### Selected extract
#####

As it analyzes the steady fall in those forced into part-time work by the weak economy, the Federal Reserve now must judge whether the tight labor markets of the 1990s and early 2000s remain a good benchmark.
Some Fed officials say higher levels of part-time work might be the new norm because of changes in employment patterns.
"Some industries are moving towards more of a part time model," Atlanta Fed president Dennis Lockhart said this month. While he said he regards the more than 6 million people who work "part-time for economic reasons" as too many, he is not sure how low the figure can go. (Graphic: anatomy of part-timers: link.reuters.com/qez54w)
Fed governor Jerome Powell in a recent speech in New York said present levels of part-time work could well be a “new normal” because of the scars of the Great Recession/
For Michelle Paradis, 34, one of about 11,000 workers who responded to the Reuters/Ipsos poll, part-time work was neither quite an independent choice nor a clear sign of economic slack. She limits her work to 16 hours a week in a hair salon to stay under the federal $1,090 monthly earnings limit for social security disability recipients. “It adds up to a liveable wage,” says the mother of three.
Fed officials and economists generally agree that more of the current part-timers could move into full-time jobs. The question is whether that potential involves millions more workers or the roughly 900,000 that would bring part-time levels back to their average since the 1970s - a target that may be just a few months away.
Andrew Levin, a former Fed economist and now a research fellow at the International Monetary Fund, argued in a recent paper that the economy’s performance from 1994 to just before the recession was an appropriate yardstick and suggested a substantial “underemployment gap.” Between 1994 and 2007 the involuntary part-time workers - those whose hours were cut or who could only find part-time work - made up about 3 percent of those employed.
Until inflation starts to rise, he said, there is still room for involuntary part-time work to fall.
“One view would be to say...Maybe we are done,” absorbing part-time labor, Levin said. But “we have been persistently falling below two percent (inflation)...If you want price stability the best thing you can do is push employment to its maximum.”
Others point to the tepid pace of wage growth, low labor force participation, and other data as evidence of continued slack.
Minneapolis Fed President Narayana Kocherlakota and some other policymakers argue, consequently, for delaying rate hikes until at least next year.
In Kocherlakota’s district, Minneapolis resident Sivya Leventhal exemplifies the flux the Fed wants to understand. While her husband, laid off from a local TV station, looks for a full-time job, she works part-time at the preschool in her synagogue to help pay bills. Leventhal has a college degree and full-time experience, but wants to stay part-time until her son is older.
“Financially it would make more sense but we are committed to this,” she says.
Behind some of the numbers are also career choices that may not have existed a few years ago.
Amanda Gay, 34, became a part-timer as part of a “career reset.”
The 2003 University of Georgia graduate ditched a full-time management job with a non-profit, signed up for health insurance through a government-run exchange and used the web-based FlexJobs service to find part-time work teaching English online while she considers moving overseas.
“There is no one-size fits all choice anymore.”

#####

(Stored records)
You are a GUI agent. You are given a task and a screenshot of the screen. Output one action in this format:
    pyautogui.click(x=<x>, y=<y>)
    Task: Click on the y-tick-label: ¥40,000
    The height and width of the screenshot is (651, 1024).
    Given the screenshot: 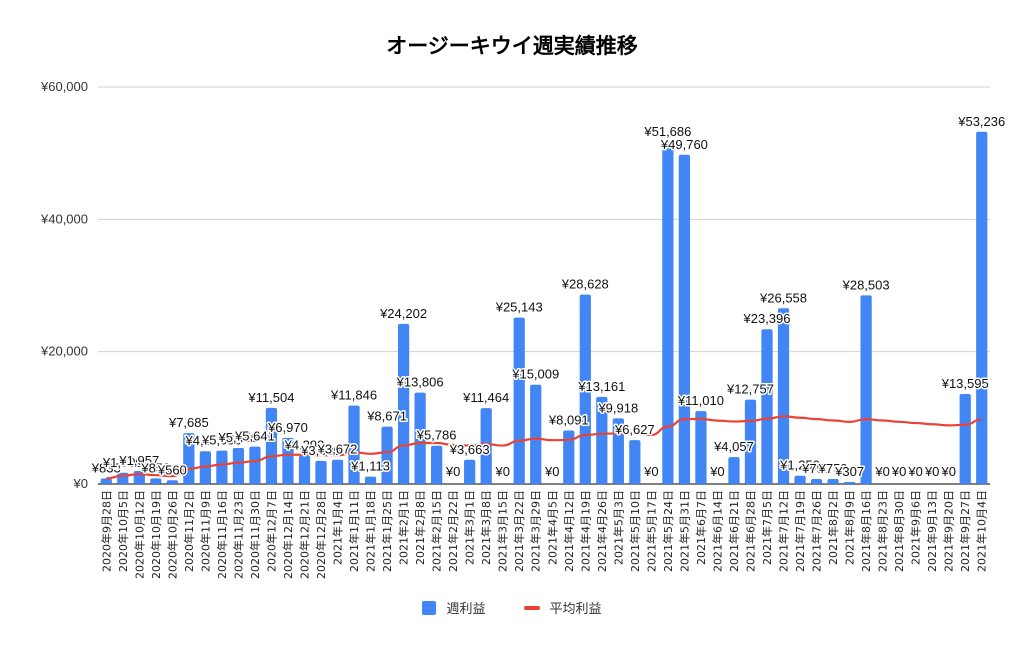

#####

### Problems and tasks
- 1) Check each statement against the article on part-time work and answer yes or no, quoting the words that settle it: (a) Michelle Paradis works 16 hours a week in a hair salon. (b) Amanda Gay graduated from the University of Georgia in 2007. (c) From 1994 to 2007, involuntary part-time workers made up about 3 percent of those employed.
- 2) Echo the stored records line for line, without the pictures.

### Answers by item
- 1)
(a) Yes: "She limits her work to 16 hours a week in a hair salon"
(b) No: "The 2003 University of Georgia graduate"
(c) Yes: "Between 1994 and 2007 the involuntary part-time workers - those whose hours were cut or who could only find part-time work - made up about 3 percent of those employed."

- 2)
You are a GUI agent. You are given a task and a screenshot of the screen. Output one action in this format:
    pyautogui.click(x=<x>, y=<y>)
    Task: Click on the y-tick-label: ¥40,000
    The height and width of the screenshot is (651, 1024).
    Given the screenshot: 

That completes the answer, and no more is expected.